■ Data listing
^^^^^^^^

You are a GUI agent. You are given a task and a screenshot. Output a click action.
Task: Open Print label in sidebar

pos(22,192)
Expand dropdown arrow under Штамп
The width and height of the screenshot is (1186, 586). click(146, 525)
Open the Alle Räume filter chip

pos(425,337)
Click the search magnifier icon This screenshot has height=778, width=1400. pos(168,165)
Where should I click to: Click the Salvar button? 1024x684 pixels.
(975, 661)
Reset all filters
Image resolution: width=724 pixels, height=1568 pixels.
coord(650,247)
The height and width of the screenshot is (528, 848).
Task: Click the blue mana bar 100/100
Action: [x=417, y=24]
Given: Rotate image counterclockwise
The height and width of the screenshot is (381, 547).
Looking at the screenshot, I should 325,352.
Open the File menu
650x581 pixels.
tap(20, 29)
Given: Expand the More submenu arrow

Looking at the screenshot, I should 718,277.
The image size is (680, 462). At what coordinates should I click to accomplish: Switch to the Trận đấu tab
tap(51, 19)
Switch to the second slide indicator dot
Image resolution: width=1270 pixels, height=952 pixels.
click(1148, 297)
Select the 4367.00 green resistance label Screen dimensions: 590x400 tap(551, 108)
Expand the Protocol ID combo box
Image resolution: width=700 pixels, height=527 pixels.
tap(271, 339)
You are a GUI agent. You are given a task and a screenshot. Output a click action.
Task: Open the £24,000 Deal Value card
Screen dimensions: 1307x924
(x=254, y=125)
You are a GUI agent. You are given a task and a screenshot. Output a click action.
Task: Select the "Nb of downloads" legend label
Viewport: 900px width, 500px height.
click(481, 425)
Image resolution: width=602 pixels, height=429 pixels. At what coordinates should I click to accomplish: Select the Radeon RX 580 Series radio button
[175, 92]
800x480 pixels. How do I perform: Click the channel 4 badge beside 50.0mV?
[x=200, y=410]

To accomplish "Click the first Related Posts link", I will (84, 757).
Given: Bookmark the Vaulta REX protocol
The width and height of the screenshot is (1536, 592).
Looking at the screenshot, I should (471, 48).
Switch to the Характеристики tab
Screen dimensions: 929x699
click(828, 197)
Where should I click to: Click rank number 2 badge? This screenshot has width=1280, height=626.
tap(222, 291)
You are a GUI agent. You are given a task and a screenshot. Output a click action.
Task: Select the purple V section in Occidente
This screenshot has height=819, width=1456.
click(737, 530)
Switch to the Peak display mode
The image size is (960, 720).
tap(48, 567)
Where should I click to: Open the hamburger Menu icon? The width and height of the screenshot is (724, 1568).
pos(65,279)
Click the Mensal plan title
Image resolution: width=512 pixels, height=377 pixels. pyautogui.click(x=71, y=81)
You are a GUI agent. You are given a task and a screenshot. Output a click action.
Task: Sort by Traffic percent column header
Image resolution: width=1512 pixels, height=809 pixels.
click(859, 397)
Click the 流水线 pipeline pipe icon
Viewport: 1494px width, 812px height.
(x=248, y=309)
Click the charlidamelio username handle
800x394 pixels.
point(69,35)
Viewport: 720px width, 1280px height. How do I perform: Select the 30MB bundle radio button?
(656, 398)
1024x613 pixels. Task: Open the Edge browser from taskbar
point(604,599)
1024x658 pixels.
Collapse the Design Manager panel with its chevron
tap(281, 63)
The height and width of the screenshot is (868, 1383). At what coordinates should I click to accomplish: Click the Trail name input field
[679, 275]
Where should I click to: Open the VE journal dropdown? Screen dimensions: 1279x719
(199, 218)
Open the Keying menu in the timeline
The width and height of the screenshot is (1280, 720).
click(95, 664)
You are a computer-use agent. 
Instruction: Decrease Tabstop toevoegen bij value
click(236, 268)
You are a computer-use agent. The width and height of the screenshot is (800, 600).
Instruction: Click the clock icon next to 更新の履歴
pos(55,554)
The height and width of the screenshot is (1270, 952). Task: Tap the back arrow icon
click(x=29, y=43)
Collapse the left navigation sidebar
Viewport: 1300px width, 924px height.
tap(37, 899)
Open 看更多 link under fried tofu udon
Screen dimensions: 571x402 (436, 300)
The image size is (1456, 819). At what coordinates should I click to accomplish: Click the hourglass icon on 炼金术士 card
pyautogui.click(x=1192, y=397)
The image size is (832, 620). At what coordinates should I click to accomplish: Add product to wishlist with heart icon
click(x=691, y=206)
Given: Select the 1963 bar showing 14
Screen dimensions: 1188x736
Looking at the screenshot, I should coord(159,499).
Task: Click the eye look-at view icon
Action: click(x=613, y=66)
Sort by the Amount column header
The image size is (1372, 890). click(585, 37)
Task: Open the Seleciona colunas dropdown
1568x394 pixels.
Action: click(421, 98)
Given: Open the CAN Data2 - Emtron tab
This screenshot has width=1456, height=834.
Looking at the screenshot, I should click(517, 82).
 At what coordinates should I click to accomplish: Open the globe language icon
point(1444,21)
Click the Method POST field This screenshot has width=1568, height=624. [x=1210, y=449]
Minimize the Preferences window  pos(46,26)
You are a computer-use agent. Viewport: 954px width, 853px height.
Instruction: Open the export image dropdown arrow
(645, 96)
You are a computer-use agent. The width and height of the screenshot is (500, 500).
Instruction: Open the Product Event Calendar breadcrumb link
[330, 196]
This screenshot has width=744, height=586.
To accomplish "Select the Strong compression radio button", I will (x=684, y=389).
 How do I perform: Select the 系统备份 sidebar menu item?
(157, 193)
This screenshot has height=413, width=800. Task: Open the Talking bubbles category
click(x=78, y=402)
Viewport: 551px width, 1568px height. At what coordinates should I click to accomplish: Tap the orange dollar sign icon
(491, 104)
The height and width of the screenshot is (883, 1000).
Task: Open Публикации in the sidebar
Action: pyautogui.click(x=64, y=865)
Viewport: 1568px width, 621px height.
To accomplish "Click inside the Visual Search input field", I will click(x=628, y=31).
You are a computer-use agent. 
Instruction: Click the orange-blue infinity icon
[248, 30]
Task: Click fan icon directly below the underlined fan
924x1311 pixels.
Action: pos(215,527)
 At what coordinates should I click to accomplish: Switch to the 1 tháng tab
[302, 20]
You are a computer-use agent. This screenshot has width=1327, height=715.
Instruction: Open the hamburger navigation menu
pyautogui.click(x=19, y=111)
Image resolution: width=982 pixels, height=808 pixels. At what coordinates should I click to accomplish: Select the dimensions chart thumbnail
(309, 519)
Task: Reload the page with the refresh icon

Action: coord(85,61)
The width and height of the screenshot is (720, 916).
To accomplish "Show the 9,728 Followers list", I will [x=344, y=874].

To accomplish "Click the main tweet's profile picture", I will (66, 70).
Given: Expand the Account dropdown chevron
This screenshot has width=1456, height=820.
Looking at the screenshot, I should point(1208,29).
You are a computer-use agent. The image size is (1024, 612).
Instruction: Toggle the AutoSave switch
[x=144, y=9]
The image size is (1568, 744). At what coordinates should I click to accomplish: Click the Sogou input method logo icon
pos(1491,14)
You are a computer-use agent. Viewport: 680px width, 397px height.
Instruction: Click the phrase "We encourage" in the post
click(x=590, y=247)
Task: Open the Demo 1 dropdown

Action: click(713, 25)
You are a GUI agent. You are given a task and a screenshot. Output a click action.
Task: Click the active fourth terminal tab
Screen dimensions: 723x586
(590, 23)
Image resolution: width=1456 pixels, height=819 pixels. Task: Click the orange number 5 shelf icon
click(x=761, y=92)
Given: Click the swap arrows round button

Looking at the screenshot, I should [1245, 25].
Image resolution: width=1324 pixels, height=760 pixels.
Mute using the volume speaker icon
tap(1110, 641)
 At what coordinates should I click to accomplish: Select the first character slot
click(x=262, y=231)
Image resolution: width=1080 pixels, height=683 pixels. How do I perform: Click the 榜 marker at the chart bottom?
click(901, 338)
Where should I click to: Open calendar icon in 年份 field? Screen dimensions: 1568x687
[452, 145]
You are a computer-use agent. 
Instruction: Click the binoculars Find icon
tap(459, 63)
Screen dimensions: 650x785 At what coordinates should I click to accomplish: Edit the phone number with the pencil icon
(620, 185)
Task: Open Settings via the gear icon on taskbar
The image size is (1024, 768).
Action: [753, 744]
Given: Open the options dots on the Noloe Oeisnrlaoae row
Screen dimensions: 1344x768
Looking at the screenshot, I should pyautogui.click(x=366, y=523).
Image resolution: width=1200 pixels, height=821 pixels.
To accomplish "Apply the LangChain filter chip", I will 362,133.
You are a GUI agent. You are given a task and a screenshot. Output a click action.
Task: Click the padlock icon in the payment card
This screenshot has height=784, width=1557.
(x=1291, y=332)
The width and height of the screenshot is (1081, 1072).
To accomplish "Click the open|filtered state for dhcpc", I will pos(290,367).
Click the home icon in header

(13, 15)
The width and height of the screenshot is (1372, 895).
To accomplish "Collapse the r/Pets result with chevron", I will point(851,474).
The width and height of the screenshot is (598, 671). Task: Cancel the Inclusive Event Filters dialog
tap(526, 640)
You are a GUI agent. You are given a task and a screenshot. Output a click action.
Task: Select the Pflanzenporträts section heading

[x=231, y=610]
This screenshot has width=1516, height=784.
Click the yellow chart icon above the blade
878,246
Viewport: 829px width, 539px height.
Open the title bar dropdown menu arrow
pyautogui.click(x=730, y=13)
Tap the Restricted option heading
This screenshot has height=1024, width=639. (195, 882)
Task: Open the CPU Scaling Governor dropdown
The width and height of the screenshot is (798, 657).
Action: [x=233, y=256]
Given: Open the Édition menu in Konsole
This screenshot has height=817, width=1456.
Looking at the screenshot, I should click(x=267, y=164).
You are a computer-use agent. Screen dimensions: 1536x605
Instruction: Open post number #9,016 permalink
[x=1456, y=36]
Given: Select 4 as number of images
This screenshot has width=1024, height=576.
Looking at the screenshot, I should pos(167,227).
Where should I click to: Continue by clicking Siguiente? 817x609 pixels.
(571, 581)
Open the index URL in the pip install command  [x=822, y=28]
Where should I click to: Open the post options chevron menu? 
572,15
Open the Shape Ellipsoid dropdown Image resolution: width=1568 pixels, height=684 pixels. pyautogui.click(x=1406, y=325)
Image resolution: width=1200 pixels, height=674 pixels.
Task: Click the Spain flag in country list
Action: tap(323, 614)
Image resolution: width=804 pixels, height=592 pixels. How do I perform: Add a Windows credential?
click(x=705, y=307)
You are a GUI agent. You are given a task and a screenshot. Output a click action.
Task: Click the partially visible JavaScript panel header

^^^^^^^^

■ About this exercise
The first line of the records and every line down to the line with "Click the search" must be quoted exactly; leave out all else.

■ Task output
You are a GUI agent. You are given a task and a screenshot. Output a click action.
Task: Open Print label in sidebar

pos(22,192)
Expand dropdown arrow under Штамп
The width and height of the screenshot is (1186, 586). click(146, 525)
Open the Alle Räume filter chip

pos(425,337)
Click the search magnifier icon This screenshot has height=778, width=1400. pos(168,165)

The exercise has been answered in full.